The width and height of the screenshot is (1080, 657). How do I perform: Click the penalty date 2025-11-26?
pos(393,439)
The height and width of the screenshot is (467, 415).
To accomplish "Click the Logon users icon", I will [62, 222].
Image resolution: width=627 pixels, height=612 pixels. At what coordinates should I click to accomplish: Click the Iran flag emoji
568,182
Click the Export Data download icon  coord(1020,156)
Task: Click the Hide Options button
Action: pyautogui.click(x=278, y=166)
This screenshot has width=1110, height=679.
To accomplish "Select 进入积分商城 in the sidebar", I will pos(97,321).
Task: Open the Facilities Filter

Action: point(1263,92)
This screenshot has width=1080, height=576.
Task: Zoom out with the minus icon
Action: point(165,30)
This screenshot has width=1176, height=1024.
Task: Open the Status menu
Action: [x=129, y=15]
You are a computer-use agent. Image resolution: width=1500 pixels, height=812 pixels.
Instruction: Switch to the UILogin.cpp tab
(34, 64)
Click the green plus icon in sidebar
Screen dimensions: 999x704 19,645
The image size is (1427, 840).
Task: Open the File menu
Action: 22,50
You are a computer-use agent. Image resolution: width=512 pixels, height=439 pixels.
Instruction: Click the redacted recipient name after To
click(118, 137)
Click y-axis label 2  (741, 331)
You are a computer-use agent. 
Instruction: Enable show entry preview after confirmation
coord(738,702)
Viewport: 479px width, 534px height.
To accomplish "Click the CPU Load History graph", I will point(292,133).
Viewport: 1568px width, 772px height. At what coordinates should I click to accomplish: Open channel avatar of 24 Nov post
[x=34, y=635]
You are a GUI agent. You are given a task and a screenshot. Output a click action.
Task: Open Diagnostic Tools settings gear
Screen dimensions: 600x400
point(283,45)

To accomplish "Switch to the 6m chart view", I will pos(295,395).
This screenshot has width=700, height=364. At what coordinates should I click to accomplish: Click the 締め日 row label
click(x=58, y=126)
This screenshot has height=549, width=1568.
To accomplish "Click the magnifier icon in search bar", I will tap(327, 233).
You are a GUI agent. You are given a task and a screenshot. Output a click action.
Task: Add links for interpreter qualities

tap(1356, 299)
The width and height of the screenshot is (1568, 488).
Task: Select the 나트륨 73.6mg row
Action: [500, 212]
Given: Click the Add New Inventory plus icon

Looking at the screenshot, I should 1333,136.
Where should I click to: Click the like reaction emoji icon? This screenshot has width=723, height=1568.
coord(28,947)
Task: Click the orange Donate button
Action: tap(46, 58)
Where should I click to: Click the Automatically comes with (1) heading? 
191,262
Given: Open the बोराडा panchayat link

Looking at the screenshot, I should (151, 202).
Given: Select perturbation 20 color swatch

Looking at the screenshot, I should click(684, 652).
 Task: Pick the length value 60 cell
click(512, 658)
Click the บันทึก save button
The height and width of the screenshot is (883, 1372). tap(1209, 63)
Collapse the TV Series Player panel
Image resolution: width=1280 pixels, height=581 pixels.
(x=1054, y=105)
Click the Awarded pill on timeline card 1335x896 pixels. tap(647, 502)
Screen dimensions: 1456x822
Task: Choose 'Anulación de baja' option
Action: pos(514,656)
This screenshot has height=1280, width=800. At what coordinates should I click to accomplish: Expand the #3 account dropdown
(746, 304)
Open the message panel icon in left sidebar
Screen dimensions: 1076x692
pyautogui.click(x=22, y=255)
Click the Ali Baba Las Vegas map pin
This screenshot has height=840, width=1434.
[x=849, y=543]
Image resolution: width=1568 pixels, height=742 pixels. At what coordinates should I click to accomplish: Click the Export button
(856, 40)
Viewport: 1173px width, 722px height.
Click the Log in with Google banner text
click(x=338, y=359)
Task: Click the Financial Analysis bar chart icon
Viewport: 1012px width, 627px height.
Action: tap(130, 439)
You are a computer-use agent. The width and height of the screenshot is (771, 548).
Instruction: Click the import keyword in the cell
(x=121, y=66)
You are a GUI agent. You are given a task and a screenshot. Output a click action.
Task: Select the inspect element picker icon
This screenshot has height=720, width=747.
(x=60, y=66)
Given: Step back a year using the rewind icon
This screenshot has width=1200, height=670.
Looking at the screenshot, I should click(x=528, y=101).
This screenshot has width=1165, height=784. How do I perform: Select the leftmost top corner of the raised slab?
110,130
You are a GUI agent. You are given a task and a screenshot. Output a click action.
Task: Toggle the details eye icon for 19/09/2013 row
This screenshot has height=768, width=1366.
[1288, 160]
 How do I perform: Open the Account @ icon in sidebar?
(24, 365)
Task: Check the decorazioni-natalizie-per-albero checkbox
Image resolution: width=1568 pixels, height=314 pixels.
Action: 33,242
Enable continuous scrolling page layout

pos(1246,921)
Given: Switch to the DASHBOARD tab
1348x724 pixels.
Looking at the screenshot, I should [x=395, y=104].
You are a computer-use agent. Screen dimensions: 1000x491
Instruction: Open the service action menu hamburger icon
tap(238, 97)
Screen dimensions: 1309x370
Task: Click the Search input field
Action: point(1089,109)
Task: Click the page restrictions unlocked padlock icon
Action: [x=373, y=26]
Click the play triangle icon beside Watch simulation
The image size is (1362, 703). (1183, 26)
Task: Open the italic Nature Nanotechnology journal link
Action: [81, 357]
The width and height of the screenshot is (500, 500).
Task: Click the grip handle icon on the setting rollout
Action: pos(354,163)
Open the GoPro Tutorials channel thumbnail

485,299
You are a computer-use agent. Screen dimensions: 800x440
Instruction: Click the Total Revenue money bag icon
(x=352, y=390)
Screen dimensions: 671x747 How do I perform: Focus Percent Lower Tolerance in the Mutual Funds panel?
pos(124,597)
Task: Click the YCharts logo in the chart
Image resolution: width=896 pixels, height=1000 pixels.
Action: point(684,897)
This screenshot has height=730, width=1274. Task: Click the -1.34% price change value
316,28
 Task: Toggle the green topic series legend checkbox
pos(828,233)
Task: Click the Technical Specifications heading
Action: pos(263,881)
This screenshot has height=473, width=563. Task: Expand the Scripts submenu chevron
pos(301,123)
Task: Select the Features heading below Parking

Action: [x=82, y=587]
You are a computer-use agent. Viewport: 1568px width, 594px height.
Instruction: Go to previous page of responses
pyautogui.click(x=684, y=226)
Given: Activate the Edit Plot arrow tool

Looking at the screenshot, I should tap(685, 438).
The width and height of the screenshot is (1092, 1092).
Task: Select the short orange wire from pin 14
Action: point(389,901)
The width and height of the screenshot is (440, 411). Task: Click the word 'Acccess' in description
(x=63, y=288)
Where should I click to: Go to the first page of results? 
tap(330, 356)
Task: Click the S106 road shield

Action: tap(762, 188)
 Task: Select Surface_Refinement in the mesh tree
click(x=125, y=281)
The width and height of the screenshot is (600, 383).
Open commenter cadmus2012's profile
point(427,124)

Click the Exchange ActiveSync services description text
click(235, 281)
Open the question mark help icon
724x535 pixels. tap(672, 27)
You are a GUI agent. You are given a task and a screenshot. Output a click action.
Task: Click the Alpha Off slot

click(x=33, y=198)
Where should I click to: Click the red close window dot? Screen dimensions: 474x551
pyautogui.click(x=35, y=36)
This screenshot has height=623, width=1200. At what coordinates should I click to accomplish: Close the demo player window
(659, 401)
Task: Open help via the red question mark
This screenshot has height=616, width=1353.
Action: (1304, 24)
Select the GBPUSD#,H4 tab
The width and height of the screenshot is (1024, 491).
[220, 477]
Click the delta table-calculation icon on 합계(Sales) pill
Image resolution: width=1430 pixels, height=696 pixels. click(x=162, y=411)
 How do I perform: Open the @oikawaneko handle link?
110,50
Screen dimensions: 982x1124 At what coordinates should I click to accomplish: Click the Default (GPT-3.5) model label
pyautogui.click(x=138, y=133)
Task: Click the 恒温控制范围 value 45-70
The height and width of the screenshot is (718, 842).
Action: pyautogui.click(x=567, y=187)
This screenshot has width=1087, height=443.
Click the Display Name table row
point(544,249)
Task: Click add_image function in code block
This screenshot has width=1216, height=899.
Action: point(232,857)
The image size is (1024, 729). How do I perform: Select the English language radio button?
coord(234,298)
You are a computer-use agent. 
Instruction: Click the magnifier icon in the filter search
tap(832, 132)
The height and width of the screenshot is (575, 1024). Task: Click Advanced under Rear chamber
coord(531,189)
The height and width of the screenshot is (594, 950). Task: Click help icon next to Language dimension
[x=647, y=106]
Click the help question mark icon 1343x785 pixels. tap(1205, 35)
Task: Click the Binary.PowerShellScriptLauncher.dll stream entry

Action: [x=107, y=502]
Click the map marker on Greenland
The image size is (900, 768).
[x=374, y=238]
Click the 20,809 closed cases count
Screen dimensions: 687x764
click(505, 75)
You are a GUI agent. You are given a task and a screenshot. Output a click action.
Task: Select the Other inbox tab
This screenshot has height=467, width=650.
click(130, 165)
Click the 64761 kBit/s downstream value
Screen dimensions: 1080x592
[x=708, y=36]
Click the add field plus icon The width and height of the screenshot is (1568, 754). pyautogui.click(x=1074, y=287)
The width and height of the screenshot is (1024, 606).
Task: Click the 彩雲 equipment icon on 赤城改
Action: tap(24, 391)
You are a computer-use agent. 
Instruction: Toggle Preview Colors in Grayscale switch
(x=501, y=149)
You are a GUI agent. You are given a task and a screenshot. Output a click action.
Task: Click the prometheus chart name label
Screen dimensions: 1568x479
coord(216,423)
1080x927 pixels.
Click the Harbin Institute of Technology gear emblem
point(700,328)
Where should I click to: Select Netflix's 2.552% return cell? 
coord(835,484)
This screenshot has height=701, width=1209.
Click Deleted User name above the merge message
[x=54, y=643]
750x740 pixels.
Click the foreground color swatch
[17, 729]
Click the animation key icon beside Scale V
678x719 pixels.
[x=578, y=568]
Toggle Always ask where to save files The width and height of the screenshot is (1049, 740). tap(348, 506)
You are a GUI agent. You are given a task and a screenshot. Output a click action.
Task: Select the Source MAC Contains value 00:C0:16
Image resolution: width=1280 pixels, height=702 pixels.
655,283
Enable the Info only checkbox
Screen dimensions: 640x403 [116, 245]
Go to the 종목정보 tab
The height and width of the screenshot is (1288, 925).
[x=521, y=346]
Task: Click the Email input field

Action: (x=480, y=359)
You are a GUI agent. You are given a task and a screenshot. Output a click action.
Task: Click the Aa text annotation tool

○ ○ ○ ○ ○

### [What the task requires]
Reproducing the whole listing above is not the task. Copy exactly only the lines from the one with "This screenshot has height=720, width=747." to the one with "Task: Toggle the details", both kept.

### [Output of the task]
This screenshot has height=720, width=747.
(x=60, y=66)
Given: Step back a year using the rewind icon
This screenshot has width=1200, height=670.
Looking at the screenshot, I should click(x=528, y=101).
This screenshot has width=1165, height=784. How do I perform: Select the leftmost top corner of the raised slab?
110,130
You are a GUI agent. You are given a task and a screenshot. Output a click action.
Task: Toggle the details eye icon for 19/09/2013 row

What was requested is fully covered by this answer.